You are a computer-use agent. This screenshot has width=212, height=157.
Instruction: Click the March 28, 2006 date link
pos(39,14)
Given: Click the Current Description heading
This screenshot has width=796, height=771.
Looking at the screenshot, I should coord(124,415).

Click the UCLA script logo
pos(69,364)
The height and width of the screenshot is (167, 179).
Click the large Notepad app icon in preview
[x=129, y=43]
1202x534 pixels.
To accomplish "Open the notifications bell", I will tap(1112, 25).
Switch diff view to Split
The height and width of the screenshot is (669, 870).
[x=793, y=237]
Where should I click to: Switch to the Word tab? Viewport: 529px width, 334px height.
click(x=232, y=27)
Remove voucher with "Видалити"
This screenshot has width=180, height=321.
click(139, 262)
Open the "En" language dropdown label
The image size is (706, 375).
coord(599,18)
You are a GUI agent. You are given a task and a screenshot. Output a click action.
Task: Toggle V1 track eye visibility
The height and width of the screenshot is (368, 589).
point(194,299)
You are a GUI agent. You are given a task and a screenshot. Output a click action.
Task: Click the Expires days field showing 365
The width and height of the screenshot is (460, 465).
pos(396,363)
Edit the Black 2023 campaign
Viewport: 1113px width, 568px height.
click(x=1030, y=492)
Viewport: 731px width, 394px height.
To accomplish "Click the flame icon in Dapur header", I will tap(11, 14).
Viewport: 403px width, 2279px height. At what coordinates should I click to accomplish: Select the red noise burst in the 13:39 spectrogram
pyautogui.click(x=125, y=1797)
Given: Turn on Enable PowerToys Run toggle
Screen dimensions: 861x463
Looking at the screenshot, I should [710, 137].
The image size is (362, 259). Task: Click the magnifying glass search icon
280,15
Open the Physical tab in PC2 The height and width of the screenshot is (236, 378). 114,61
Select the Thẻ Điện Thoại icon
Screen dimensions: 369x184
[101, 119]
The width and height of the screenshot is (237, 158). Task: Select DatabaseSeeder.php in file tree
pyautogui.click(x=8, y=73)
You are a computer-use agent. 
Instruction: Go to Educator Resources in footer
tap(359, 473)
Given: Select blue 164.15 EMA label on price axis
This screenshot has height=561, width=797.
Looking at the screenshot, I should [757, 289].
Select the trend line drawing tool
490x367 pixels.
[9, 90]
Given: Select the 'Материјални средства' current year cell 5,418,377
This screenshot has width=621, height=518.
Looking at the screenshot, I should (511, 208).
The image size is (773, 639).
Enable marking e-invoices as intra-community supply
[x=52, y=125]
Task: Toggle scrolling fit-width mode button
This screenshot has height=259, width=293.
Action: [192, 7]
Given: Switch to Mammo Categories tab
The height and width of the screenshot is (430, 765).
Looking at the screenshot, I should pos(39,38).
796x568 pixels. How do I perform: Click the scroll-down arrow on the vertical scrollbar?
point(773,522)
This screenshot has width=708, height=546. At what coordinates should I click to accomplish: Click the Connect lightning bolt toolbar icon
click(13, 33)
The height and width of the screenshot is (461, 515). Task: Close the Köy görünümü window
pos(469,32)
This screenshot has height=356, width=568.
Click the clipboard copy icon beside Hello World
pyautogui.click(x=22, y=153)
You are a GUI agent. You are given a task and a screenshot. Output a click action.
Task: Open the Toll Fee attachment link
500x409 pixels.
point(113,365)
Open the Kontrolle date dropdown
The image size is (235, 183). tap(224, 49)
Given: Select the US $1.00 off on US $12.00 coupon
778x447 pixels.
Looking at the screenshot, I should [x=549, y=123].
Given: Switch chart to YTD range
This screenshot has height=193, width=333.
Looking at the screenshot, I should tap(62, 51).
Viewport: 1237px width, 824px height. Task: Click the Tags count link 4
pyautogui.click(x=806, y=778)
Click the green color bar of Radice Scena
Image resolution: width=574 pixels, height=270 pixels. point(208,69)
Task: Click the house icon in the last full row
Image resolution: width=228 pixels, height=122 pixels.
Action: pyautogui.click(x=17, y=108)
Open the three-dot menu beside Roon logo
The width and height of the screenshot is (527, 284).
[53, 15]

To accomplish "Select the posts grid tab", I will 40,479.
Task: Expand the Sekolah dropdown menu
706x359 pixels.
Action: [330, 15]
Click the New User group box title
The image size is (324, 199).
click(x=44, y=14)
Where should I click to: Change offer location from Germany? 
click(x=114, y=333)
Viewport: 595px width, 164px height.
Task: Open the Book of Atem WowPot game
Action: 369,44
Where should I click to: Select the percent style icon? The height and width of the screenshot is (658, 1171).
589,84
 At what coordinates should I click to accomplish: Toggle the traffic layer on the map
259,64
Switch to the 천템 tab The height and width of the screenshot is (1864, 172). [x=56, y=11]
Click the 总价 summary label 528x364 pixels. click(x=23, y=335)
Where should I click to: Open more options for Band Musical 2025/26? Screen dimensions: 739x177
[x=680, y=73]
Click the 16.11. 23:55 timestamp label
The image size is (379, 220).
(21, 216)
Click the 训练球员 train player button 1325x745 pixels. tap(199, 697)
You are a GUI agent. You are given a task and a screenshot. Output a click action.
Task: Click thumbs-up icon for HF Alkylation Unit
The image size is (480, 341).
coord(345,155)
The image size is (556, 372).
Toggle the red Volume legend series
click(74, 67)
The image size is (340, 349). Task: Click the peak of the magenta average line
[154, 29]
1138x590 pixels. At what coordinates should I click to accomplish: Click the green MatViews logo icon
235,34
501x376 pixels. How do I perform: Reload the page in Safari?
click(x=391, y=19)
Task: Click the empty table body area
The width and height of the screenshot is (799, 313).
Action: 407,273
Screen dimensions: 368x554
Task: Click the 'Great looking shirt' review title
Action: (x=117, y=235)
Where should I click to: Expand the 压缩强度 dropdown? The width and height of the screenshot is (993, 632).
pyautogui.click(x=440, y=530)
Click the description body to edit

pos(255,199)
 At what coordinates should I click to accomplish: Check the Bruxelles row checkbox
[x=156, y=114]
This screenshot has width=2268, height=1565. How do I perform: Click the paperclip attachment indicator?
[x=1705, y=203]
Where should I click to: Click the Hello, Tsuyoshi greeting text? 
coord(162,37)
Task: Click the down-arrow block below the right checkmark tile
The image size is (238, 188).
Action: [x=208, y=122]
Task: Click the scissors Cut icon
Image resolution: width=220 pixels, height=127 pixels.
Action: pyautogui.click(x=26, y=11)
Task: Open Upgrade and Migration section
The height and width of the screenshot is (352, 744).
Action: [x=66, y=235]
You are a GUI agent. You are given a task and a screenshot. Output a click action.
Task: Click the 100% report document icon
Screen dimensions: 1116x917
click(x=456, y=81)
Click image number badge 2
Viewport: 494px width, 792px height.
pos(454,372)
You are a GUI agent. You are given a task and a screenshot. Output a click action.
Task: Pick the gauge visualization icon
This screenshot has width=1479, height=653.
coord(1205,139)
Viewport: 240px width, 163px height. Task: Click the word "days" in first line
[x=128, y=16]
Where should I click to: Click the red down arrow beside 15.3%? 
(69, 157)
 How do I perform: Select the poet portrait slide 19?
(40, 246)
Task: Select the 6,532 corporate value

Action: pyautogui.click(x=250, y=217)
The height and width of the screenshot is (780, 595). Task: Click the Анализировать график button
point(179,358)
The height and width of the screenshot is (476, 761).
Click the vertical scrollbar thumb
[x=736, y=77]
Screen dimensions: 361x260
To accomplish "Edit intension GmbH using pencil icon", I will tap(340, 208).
_ _ _ _
• [What to produce]: Output exactly the span of lines beginning at the first line of the records and ending at the line that holds "1202x534 pixels.", inclusive, with no other text.

• [Answer to the problem]:
You are a computer-use agent. This screenshot has width=212, height=157.
Instruction: Click the March 28, 2006 date link
pos(39,14)
Given: Click the Current Description heading
This screenshot has width=796, height=771.
Looking at the screenshot, I should coord(124,415).

Click the UCLA script logo
pos(69,364)
The height and width of the screenshot is (167, 179).
Click the large Notepad app icon in preview
[x=129, y=43]
1202x534 pixels.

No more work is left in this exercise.